Monday, November 23, 2009

Deployments

An Army recruiter asked me how I feel about being deployed.

In honesty, if I were go an entire enlistment and not get deployed somewhere, at some time, I think I would feel like I'd been cheated out of the whole military experience. Deployments, after all, are what the military does.

I am not someone who walks into a recruiter's office and says, "Can you get me a non-deployable MOS?"

First, I know there really is no such thing. If you want to join the military you have to accept the possibility--even probability--that you are going to be deployed. I have accepted this, if not embraced it.

Yes, I would miss my family. Who doesn't? But I would also strive to go into the deployment with a sense of pride and duty that I'd be doing what I was trained to do. Our military is not trained so that it can sit on its butt in the states. It is trained to go and meet the enemy at their own gates and confront them on their own turf. Why join the military if you aren't willing to go to that front and do what you are trained to do?

I know that seems a bit at odds with the idea of being a family woman but I can't help but see how so many military families make deployments work and are strong, thriving families. I, personally, don't see the difference between a mother or a father deploying either.

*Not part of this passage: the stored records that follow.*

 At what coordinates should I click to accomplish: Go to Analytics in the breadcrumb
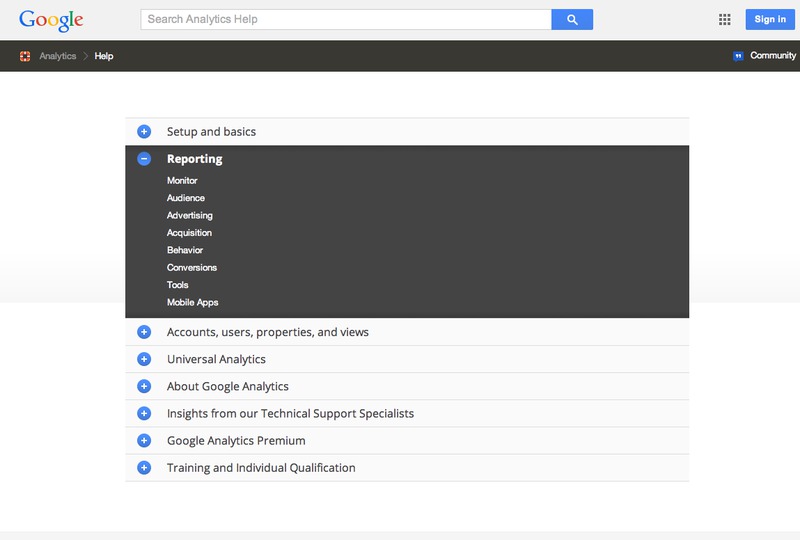coord(58,56)
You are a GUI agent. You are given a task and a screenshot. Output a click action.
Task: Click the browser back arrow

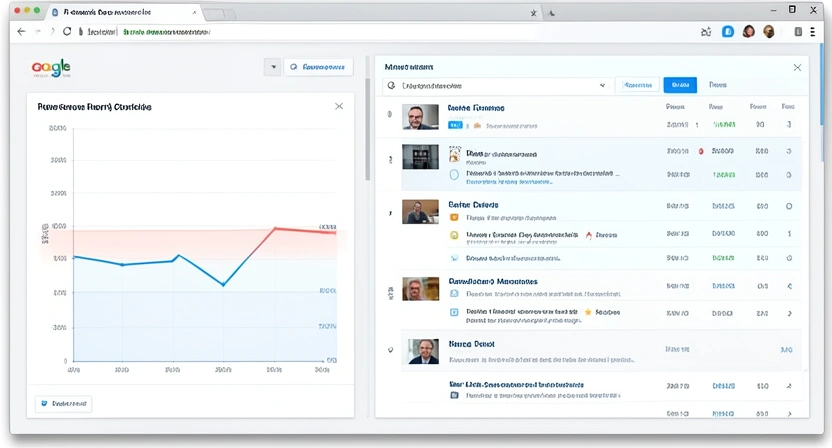pos(21,31)
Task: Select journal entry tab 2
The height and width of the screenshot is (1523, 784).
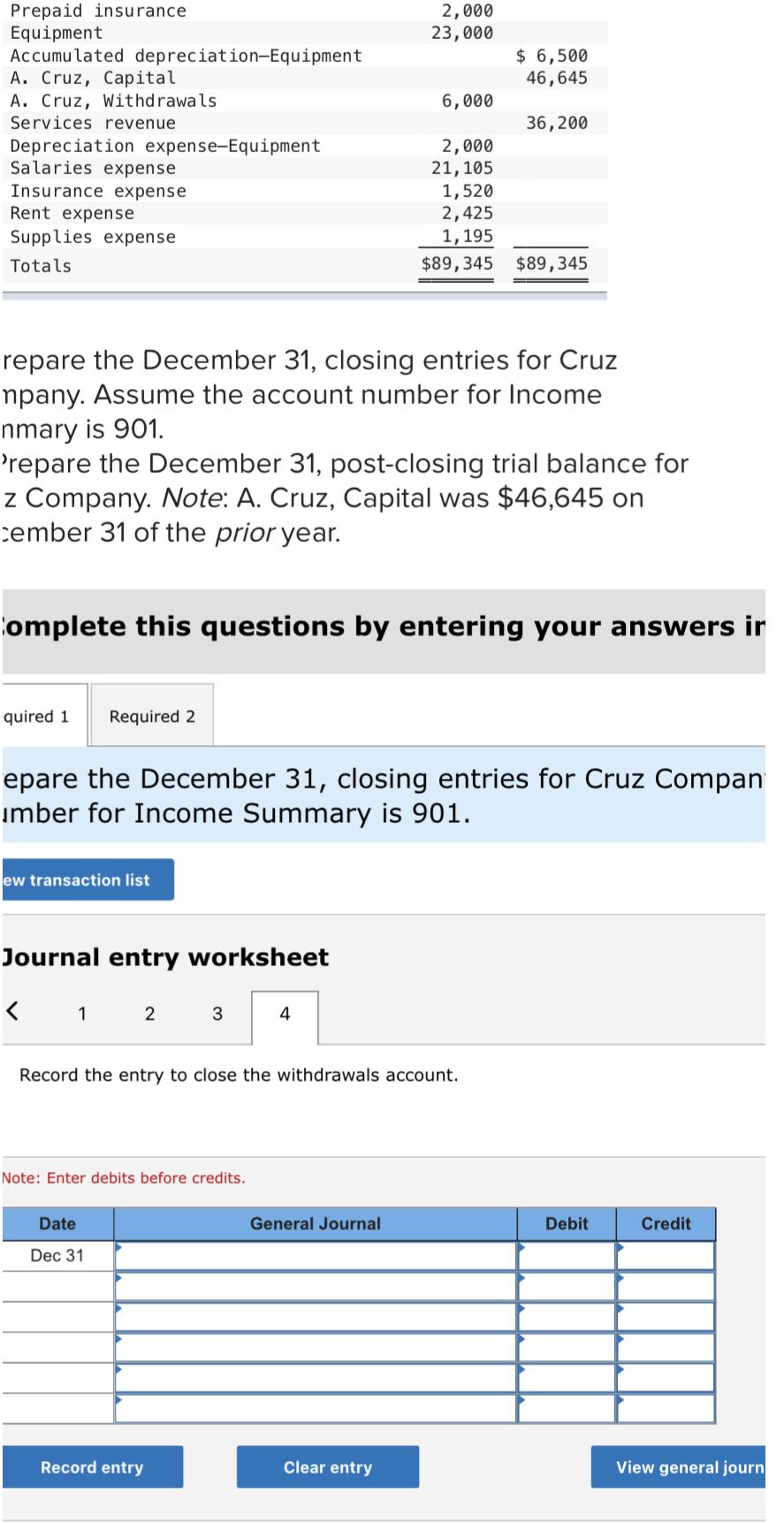Action: (x=148, y=1014)
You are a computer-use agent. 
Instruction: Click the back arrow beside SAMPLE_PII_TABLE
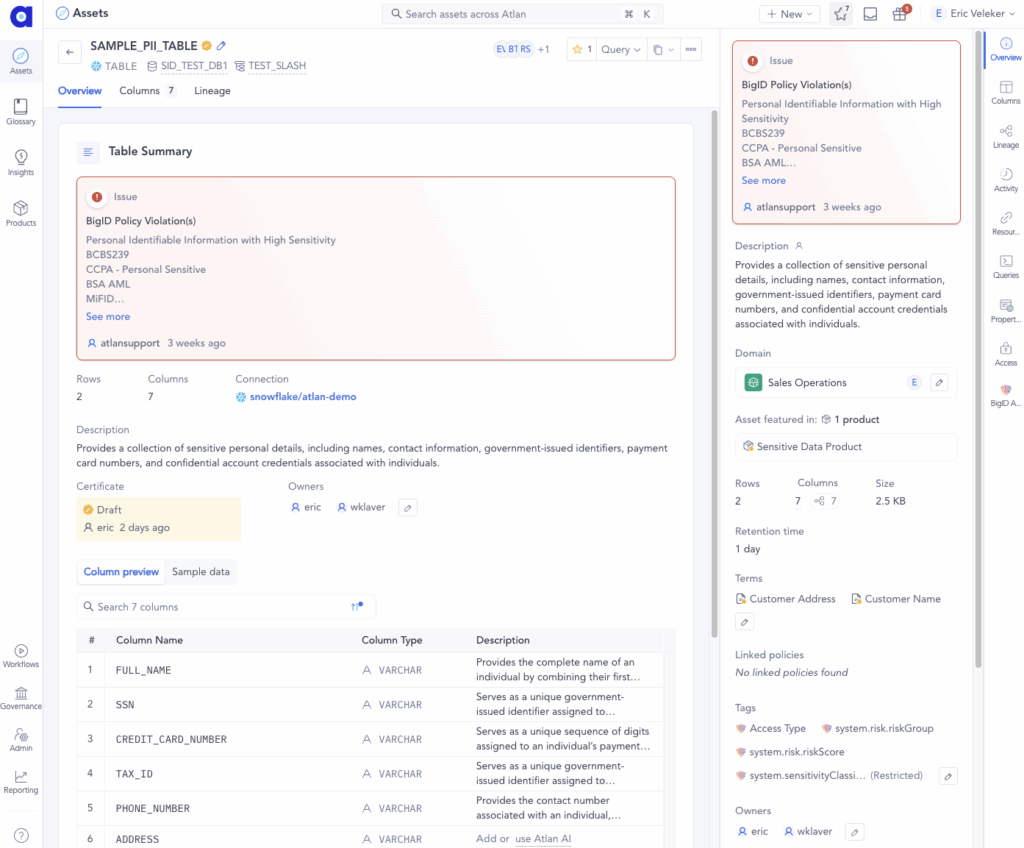tap(69, 53)
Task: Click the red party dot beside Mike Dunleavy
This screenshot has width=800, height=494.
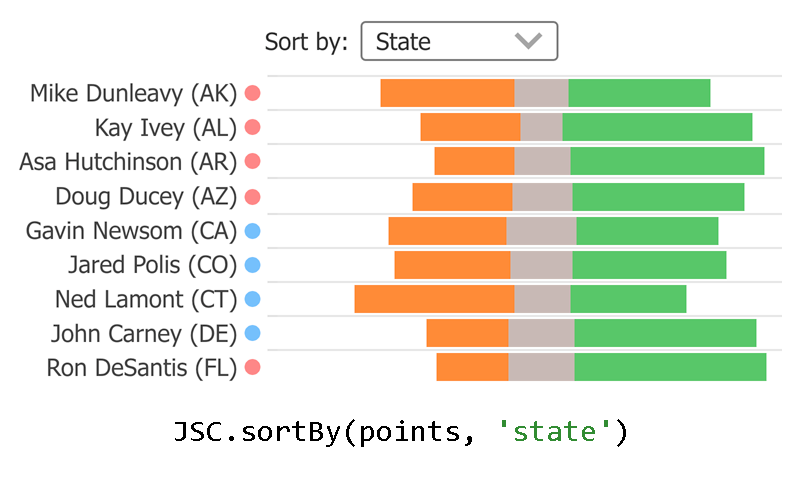Action: point(253,94)
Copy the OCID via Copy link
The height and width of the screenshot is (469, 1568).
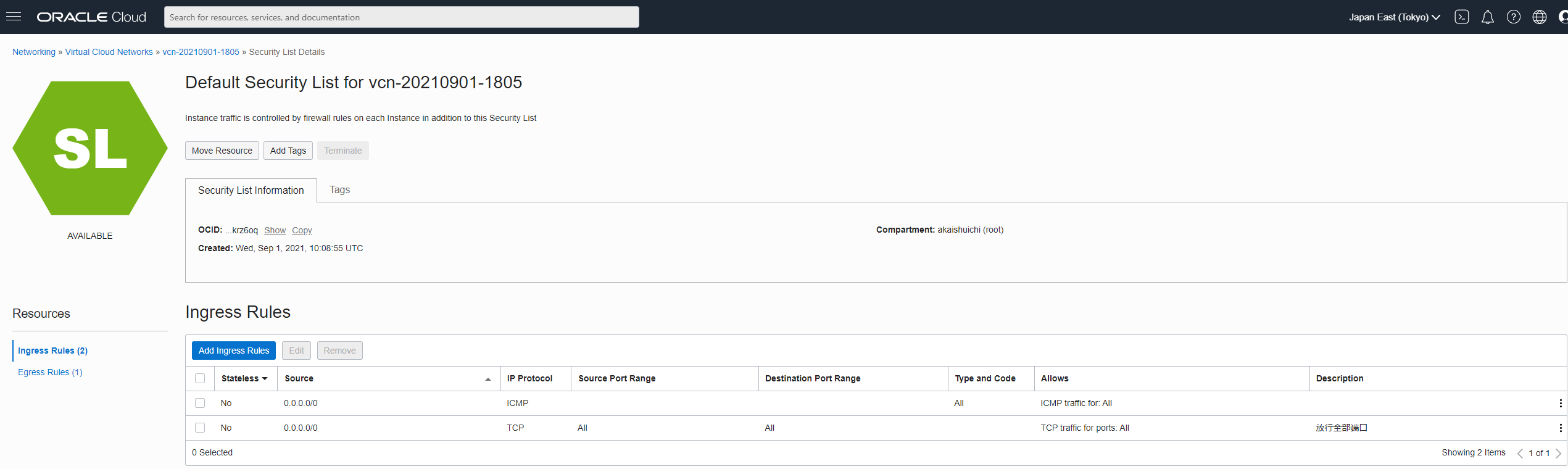302,230
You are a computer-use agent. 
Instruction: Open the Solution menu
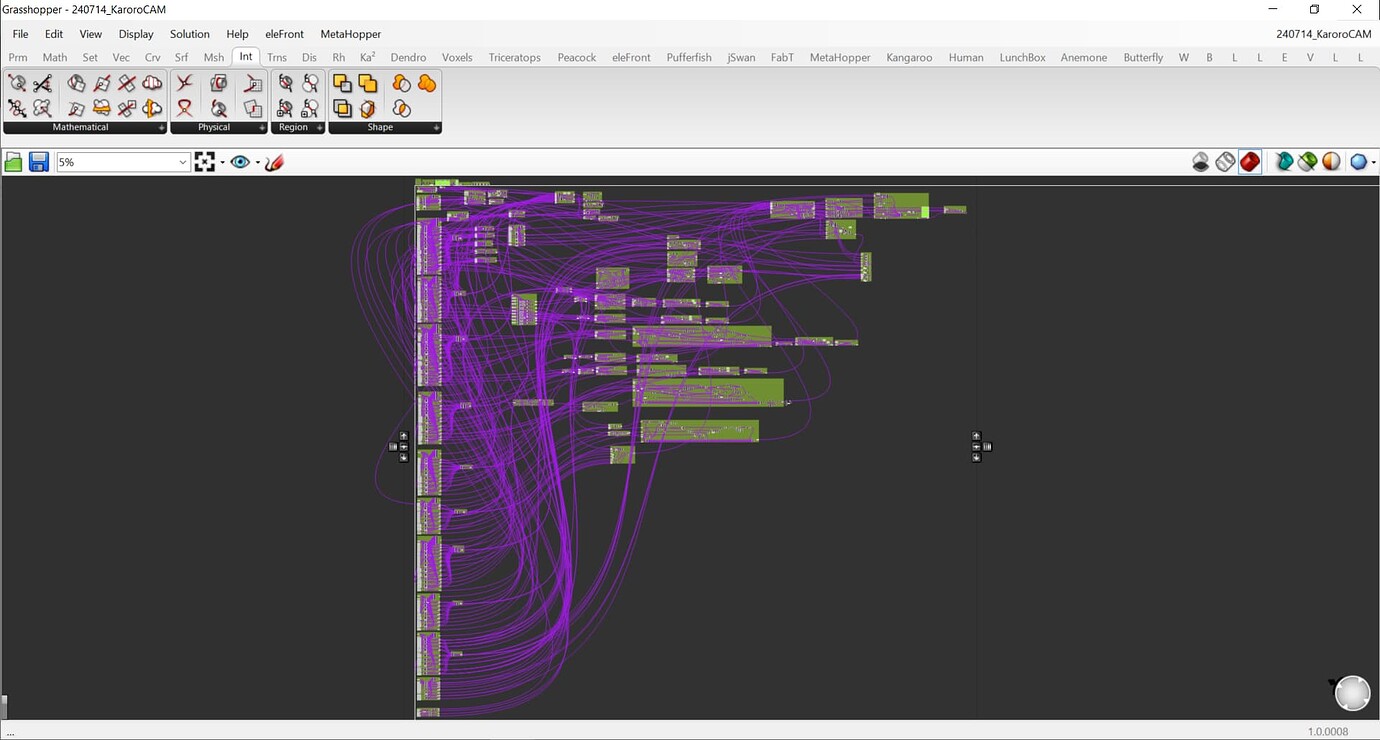pyautogui.click(x=189, y=33)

I read an article the other day that condemned mothers for serving in the military and deploying but said nothing of deploying fathers. Is there a difference? Is the absence of one parental unit better than the absence of another? Is a father's willingness to serve and deploy more acceptable than a mother's?

In my very humble opinion I would rather my son be raised without a mother than without a father, especially upon considering the kind of father he would be missing. My husband is a good, strong, confidence, independent, decisive, commanding man and a wonderful father. He has so much to teach and give his son and I have no doubt that with or without me, with nothing but the guidance of his father, our son would grow into a very confident and moral young man. I have that much faith and confidence in my husband. If I didn't, I wouldn't have married him, I wouldn't have had a child with him and I certainly wouldn't leave my child to be raised alone with him for months at a time.

Yeah, my husband might dress our son in clothes that don't match or have some trouble getting his coat on him or find it awkward to bathe him but in the end he is a father among fathers. I would not hesitate to leave my son in his care while I went to training or even on a deployment.